*** Opening of Data for processing ***

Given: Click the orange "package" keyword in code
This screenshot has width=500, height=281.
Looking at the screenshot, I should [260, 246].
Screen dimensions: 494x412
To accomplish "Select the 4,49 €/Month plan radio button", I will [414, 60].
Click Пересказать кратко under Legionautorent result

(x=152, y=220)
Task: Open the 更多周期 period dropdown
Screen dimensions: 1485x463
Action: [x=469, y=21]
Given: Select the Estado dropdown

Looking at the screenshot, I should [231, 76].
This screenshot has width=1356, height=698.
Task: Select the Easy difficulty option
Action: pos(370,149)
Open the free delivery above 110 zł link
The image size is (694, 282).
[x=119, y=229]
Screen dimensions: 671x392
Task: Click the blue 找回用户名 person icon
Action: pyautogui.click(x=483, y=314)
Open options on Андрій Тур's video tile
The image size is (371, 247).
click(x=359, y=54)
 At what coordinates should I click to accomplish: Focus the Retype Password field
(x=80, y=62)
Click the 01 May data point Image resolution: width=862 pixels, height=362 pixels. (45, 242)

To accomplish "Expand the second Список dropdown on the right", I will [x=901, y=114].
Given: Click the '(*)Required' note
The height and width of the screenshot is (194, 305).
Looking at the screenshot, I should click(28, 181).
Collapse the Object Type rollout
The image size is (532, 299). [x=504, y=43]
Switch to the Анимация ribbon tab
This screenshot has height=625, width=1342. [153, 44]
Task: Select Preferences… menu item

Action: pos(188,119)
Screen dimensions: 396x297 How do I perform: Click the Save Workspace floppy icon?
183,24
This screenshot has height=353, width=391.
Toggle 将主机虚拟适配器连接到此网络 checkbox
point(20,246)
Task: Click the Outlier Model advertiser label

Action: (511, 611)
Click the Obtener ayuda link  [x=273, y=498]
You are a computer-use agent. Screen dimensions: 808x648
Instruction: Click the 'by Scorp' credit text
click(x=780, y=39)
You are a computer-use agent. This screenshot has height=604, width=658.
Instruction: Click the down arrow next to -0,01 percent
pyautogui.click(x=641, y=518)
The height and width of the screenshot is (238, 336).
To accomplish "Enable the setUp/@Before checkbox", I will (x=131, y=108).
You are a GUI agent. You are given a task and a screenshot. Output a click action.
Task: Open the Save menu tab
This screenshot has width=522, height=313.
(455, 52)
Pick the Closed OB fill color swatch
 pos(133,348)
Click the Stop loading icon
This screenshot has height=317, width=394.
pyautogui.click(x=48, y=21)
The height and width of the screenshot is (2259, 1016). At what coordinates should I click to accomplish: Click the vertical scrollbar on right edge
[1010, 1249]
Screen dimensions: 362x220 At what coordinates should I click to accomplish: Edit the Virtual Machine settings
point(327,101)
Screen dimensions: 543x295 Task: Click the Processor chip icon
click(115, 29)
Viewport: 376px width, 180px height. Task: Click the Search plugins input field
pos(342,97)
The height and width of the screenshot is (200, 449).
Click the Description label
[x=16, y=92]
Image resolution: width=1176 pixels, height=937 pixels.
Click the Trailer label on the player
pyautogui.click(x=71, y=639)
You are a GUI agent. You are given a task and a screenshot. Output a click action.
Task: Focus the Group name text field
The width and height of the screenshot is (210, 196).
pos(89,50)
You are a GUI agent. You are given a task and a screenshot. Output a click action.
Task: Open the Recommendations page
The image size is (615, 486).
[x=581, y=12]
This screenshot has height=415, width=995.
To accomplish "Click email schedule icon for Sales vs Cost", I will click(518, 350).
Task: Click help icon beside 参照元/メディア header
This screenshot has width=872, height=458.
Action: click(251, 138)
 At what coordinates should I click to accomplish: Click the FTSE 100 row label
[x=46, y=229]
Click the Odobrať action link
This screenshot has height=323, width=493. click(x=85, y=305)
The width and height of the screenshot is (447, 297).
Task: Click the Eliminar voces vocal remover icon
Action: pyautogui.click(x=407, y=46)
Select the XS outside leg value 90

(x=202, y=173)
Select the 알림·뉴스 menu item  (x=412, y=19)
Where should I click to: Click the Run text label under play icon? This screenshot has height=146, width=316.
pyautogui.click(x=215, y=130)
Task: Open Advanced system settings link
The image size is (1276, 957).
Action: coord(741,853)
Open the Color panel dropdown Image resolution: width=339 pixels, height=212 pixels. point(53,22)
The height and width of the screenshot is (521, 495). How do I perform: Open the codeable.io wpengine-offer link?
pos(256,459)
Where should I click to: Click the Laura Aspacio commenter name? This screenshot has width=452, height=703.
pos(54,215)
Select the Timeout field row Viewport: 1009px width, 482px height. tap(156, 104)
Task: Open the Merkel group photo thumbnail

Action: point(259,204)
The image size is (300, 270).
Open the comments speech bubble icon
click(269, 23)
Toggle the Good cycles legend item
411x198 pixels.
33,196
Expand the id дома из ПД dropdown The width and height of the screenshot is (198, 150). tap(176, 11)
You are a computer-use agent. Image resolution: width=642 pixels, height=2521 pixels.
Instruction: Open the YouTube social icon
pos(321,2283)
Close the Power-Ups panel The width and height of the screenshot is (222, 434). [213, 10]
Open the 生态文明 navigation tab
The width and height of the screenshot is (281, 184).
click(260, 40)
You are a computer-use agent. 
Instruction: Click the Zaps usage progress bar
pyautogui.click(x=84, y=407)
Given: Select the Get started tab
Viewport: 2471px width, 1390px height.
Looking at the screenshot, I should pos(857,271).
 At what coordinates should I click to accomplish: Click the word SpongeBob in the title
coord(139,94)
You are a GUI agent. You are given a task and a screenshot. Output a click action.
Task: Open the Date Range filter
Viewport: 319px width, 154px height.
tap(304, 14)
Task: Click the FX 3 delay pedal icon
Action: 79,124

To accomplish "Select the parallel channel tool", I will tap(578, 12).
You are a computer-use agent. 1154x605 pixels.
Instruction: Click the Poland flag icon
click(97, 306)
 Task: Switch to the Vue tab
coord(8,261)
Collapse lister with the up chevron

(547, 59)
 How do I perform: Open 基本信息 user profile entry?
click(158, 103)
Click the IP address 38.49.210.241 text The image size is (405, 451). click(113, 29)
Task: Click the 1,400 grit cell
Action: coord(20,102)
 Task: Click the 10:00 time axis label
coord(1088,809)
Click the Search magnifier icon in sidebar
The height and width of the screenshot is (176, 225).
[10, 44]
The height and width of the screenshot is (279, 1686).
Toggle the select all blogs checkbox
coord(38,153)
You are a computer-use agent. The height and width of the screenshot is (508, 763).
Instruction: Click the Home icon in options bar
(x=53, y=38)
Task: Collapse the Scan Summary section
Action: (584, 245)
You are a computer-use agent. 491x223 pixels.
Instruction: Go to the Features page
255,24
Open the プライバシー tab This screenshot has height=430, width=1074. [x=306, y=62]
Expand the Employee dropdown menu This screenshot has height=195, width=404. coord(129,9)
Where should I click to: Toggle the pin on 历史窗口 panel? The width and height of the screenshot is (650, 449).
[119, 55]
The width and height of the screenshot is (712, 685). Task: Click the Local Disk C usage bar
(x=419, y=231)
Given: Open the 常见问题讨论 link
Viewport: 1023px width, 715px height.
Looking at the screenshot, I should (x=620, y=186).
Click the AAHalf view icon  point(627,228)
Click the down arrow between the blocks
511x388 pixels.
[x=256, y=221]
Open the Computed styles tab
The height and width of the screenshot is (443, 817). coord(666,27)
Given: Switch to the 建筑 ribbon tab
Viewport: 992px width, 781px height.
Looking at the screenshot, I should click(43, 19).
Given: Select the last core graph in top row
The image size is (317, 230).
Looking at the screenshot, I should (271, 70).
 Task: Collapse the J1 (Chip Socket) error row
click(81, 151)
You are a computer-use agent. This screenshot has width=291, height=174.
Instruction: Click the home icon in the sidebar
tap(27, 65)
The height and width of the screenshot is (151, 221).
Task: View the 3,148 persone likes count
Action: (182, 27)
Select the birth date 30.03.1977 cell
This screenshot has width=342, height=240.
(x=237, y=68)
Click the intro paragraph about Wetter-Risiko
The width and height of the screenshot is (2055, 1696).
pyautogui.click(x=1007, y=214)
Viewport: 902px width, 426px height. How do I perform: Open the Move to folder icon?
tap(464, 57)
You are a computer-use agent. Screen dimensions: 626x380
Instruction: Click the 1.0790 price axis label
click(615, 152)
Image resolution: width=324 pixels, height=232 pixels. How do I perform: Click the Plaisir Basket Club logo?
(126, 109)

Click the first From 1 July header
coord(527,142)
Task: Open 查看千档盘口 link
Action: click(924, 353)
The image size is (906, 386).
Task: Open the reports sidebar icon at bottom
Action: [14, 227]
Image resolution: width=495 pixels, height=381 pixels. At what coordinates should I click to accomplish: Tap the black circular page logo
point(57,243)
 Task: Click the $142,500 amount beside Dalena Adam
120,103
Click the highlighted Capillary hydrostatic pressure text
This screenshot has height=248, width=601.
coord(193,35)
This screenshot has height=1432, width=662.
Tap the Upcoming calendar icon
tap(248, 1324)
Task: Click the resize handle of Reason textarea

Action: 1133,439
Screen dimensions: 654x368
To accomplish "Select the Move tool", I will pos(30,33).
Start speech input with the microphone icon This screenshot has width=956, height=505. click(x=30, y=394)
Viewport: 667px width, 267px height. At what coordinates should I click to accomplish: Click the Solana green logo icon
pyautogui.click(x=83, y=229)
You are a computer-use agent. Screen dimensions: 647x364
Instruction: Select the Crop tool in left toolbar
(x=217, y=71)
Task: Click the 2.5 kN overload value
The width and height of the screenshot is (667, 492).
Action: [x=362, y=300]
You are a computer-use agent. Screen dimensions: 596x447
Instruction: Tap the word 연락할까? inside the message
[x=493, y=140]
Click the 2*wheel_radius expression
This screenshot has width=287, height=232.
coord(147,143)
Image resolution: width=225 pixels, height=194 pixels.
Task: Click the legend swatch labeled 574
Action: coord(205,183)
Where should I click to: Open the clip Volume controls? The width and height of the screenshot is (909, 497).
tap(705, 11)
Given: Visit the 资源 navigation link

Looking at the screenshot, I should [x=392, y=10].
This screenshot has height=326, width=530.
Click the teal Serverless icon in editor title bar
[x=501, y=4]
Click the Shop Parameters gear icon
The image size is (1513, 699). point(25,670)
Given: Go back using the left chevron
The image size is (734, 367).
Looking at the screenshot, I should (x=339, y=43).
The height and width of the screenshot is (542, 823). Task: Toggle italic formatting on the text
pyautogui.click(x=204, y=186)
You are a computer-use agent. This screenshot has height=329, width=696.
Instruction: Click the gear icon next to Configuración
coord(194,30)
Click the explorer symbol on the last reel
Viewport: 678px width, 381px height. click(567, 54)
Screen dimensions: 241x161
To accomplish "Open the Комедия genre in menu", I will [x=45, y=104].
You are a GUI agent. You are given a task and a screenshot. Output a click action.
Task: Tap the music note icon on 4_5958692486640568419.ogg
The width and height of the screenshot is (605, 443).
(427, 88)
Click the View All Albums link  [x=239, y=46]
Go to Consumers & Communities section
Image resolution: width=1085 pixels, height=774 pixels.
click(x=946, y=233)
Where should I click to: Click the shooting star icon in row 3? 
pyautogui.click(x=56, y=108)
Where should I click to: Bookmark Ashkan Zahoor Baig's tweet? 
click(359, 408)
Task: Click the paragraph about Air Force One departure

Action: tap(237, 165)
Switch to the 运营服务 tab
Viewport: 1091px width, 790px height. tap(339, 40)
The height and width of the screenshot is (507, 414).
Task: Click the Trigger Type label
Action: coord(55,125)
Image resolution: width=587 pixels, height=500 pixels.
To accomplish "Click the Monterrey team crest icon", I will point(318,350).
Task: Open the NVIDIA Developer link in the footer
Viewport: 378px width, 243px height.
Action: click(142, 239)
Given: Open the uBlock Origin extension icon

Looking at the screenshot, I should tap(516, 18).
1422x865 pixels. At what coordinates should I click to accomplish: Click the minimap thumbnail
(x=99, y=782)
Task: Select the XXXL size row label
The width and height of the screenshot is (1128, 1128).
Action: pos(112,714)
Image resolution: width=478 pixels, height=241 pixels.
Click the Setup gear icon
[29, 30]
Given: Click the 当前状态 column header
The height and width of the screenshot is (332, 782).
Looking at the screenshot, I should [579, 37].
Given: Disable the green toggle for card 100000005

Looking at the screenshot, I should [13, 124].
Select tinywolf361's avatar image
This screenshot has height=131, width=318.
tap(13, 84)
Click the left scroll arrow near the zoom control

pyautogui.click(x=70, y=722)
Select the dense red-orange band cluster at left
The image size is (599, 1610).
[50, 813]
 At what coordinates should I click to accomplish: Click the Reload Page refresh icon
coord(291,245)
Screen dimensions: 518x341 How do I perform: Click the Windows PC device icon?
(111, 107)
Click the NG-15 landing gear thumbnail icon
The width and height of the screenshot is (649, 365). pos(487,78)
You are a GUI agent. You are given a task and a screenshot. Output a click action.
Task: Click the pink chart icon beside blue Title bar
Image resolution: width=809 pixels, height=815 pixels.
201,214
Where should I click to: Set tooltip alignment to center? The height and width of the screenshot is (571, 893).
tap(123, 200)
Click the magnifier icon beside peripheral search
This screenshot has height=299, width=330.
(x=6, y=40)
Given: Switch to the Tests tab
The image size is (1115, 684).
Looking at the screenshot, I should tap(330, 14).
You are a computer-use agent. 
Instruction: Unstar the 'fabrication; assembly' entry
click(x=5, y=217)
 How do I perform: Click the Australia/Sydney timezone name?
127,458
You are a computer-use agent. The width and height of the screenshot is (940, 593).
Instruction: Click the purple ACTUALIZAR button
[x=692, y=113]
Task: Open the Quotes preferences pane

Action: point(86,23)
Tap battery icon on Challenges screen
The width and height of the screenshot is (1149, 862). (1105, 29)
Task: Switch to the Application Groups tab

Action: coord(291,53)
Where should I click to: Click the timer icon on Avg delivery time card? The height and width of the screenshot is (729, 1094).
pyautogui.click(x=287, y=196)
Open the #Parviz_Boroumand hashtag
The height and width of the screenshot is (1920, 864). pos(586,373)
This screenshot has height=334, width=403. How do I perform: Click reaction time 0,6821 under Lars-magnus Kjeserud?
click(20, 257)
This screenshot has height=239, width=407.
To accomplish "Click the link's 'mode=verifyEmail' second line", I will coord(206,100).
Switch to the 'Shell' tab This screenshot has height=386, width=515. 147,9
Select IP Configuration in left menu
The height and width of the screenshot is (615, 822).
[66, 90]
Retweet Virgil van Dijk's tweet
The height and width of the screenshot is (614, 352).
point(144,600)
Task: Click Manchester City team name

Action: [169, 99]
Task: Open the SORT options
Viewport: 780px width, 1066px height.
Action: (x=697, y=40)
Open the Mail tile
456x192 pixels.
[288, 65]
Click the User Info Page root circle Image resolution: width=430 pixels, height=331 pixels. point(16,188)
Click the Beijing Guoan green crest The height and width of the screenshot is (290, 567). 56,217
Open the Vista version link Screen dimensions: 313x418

*** Close of Data for processing ***

Action item: If a line of the entries holds the word "crest", copy it out.

Result:
To accomplish "Click the Monterrey team crest icon", I will point(318,350).
Click the Beijing Guoan green crest The height and width of the screenshot is (290, 567). 56,217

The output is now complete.